An extremely important book, penned by an anonymous Huguenot author of the late 16th century, which lays out a detailed biblical case for principled resistance to tyrants. While this text was a very influential one for the American Founding Fathers, the author’s detailed analysis of medieval political structures and constitutions far pre-dating his own time, in conjunction with the biblical exposition, is very illuminating and firmly establishes that the relevant principles have very deep roots indeed – certainly they were not concocted whole cloth on this side of the pond in 1776!

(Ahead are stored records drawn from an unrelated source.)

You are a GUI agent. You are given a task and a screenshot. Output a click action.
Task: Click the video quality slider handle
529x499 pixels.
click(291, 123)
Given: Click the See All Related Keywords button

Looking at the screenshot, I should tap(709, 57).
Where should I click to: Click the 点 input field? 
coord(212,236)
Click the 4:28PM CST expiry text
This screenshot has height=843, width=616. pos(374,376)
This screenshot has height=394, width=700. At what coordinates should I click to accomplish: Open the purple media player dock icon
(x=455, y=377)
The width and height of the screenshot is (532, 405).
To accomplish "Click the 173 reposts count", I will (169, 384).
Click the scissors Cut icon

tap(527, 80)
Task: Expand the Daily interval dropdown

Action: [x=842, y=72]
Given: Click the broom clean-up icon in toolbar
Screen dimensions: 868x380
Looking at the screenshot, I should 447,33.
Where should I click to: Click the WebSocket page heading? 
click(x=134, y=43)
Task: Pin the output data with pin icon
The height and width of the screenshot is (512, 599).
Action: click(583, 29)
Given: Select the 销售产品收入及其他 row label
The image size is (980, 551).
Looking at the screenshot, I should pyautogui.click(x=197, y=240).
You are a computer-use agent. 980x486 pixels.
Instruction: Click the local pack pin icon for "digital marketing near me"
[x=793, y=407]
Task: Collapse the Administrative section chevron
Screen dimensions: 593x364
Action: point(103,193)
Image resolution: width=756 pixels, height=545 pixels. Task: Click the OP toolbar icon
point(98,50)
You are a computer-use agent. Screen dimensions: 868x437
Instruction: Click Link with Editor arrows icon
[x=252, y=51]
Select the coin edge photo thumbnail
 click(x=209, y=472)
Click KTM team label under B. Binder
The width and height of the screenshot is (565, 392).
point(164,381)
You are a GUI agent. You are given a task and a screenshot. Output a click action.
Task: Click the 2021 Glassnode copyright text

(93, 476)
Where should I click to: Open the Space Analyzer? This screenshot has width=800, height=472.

This is a good book about political theology or theological politics. Brutus looks at the Old Testament example of kingship and how it was instituted by God through the popular consent of the people of Israel. Also, the King had God’s law and the civil law as restraints on his power. Any King who breaks divine law or civil law may justly be resisted by the lesser magistrates. This book helped lay the foundation for the lawful revolution in the United States. Excellent read! Bravo for Canon Press making it available.
If you ever thought to yourself "man I wish someone would write a book that mixed 'bondage of the will' and 'the federalist papers' into a book that proves something I already take for granted", well then do I have a book for you! This bad boy is 216 glorious pages of explaining that it's mostly okay to kill tyrants. Mostly. 10/10 would read again if I ever found myself trying to explain to a young, time-traveling, George Washington that it was indeed okay to fight ol' Georgie-boy!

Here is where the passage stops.